Les allemands résidant en Turquie étaient au courant de ce qui se passait, l’armée était informée et avait le pouvoir d’arrêter les évènements comme à Smyrne en 1917 où un général allemand a défendu aux turcs de déporter des Grecs et des Arméniens. En 1915 et 1916, l’Allemagne a décidé de rester passif. En cela, l’Allemagne est co-responsable du génocide.
Il faut cependant préciser que dans les correspondances entre le Ministère des affaires étrangères et le quartier général, pas un seul document ne mentionne le génocide. Ni l’empereur Guillaume II, ni les hommes politiques à la tête du Reich n’étaient informés, exception faite du Ministre des affaires étrangères – rôle assuré par le chancelier - qui engage de fait la responsabilité politique de l’Allemagne.
Quant à la population allemande, elle n’était pas informée non plus. Lepsius a publié un article bien documenté en 1916 qui n’a pu être envoyé qu’aux paroisses protestantes, soit plus de 20 000 exemplaires. Mais l’église protestante, très nationaliste, a tout simplement ignoré les faits, ce qui ne manqua pas de scandaliser les missions protestantes présentes qui portaient secours aux Arméniens.

La résolution du Bundestag

Il y a quelques années, le parlement allemand a adopté une résolution dans laquelle l‘Allemagne présente ses excuses au nom de l’Allemagne de l’époque pour sa complicité dans les évènements de 1915 mais, le mot « génocide » n’est pas employé en raison de la pression turque. Il y a en particulier, trois pasteurs protestants qui ont fortement oeuvré à cette reconnaissance et qui ont par ailleurs obtenu du Bundestag des fonds pour la recherche. Ces fonds ont été accordés à la maison Lepsius dont les archives ne révèleront rien de plus que ce que l'on connait déjà.

Les perspectives

En réalité, le cercle des chercheurs sur le génocide des Arméniens est très restreint en Allemagne. Il n'existe pas de faculté d'histoire menant des recherches académiques et les personnes telles que Wolfgang Gust ne bénéficient d'aucun soutien et sont considérées comme dangereuses. Les Allemands craignent qu'en plus de l'holocauste ils ne soient également responsables d'un autre génocide, fut-ce par négligence.
Heureusement, un nouveau courant d'historiens est en train de naître en Allemagne. Ils considèrent qu'il n'y a pas de différence entre la première et la deuxième guerre mondiale, que les deux sont un seul et même ensemble. Cette nouvelle approche aidera certainement l'Allemagne à mettre en lumière toute la réalité historique.

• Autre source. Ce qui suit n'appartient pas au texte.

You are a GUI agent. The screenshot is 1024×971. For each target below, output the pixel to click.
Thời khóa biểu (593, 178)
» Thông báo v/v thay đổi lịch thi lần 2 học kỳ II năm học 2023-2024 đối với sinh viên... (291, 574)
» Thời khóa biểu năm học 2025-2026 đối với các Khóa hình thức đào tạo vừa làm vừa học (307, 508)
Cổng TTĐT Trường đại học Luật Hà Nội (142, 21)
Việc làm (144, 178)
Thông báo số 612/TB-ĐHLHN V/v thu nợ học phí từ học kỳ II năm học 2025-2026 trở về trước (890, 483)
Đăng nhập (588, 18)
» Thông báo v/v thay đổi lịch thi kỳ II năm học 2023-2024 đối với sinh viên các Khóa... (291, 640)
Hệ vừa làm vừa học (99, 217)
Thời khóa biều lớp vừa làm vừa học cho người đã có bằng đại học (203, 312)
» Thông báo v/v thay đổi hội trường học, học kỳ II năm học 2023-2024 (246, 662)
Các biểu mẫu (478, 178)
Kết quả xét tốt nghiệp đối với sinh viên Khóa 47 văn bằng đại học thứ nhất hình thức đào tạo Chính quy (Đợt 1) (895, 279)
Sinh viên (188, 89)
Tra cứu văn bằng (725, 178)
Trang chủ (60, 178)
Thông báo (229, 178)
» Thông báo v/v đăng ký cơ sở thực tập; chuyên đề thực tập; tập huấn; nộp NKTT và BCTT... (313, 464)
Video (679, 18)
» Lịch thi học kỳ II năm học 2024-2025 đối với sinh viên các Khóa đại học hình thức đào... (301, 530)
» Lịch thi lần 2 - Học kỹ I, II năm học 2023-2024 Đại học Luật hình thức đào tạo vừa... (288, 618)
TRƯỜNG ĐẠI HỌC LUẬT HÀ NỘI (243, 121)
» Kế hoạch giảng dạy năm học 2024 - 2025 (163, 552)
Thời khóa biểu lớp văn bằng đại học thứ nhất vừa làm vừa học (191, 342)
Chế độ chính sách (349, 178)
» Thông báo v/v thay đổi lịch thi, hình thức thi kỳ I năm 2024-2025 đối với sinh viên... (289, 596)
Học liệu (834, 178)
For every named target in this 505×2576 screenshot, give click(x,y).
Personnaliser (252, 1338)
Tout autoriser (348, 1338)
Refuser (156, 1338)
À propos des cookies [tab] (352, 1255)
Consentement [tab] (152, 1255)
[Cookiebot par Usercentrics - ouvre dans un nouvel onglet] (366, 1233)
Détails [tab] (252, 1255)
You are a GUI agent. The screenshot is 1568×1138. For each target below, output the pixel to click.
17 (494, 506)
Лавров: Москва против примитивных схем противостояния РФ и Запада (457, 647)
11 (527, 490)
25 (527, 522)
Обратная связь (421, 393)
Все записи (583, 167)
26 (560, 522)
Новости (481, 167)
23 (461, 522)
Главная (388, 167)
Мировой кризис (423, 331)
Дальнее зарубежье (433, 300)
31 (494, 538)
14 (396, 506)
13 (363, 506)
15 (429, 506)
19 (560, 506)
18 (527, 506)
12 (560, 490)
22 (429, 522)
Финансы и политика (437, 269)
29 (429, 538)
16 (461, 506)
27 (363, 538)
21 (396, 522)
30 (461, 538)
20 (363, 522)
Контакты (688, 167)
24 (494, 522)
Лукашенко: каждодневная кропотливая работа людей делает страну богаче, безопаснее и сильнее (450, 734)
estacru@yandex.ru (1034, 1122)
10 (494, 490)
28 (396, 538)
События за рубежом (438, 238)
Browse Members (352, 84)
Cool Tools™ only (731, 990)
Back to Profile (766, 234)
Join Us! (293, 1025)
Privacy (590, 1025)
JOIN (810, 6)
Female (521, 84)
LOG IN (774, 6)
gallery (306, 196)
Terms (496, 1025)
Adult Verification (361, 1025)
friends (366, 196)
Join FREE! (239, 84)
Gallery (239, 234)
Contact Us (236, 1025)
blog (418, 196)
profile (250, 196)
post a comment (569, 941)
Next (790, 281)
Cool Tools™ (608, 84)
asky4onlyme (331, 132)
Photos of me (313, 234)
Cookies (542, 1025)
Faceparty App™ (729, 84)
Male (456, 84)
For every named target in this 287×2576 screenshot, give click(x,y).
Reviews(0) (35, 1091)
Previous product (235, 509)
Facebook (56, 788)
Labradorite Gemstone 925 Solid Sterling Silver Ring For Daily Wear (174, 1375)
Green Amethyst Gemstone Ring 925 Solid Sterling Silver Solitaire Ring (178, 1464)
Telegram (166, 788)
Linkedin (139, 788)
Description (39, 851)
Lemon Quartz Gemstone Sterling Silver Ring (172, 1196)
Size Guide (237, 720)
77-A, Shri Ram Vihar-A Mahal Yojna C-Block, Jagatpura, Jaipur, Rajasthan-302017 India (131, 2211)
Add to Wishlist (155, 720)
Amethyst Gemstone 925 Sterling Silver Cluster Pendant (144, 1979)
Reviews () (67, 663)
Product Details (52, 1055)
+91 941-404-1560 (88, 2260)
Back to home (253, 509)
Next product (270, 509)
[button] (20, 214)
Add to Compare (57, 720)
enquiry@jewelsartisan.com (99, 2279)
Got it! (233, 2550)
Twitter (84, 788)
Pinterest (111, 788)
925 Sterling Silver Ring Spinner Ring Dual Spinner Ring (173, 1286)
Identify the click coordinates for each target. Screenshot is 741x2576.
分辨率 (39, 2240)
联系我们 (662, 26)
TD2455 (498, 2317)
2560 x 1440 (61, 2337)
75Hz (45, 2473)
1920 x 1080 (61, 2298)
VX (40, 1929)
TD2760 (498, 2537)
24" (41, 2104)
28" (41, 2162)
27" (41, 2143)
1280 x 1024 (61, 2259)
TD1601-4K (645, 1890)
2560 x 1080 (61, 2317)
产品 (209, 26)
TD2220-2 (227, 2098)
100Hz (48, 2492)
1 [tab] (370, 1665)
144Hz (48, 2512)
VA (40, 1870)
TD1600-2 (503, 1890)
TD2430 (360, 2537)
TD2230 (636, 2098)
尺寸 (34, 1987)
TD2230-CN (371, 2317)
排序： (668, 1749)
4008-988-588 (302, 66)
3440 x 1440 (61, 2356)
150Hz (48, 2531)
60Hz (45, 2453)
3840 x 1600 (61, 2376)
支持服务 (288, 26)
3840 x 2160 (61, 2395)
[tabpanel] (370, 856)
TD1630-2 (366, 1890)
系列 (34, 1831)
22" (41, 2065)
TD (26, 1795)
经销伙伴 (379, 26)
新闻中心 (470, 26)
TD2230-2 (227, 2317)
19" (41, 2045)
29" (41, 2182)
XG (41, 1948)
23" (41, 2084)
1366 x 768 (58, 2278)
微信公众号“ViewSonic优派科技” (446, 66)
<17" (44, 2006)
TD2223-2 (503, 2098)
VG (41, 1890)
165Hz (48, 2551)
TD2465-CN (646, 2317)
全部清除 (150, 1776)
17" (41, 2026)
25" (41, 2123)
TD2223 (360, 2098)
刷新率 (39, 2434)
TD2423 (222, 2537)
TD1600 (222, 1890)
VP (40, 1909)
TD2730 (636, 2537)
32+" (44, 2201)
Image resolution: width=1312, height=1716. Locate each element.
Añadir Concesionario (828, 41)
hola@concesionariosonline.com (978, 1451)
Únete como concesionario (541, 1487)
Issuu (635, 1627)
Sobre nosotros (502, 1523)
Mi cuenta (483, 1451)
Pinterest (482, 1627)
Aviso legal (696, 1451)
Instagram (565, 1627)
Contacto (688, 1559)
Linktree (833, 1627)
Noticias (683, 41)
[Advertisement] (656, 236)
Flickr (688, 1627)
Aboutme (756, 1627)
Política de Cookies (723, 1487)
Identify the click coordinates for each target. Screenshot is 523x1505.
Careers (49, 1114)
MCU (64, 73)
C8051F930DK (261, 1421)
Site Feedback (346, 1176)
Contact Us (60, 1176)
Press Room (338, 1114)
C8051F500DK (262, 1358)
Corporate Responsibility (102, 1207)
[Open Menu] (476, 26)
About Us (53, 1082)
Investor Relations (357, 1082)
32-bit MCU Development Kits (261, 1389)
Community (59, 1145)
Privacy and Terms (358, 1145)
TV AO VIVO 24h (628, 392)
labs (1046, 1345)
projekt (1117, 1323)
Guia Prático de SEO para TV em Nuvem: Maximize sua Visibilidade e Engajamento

Wolfgang Gust et le parti Hentchakian

Wolfgang Gust et Nazarpek

*En 2005, W.Gust publie son ouvrage « Le Génocide arménien 1915-1916 », qui comporte une sélection des documents les plus importants. Ce livre existe déjà en arménien et en russe. D’ici fin 2009, il sera publié en anglais par l’Institut Zorian.

De plus, les recherches de Wolfgang Gust sont disponibles sur le site www.armenocide.net.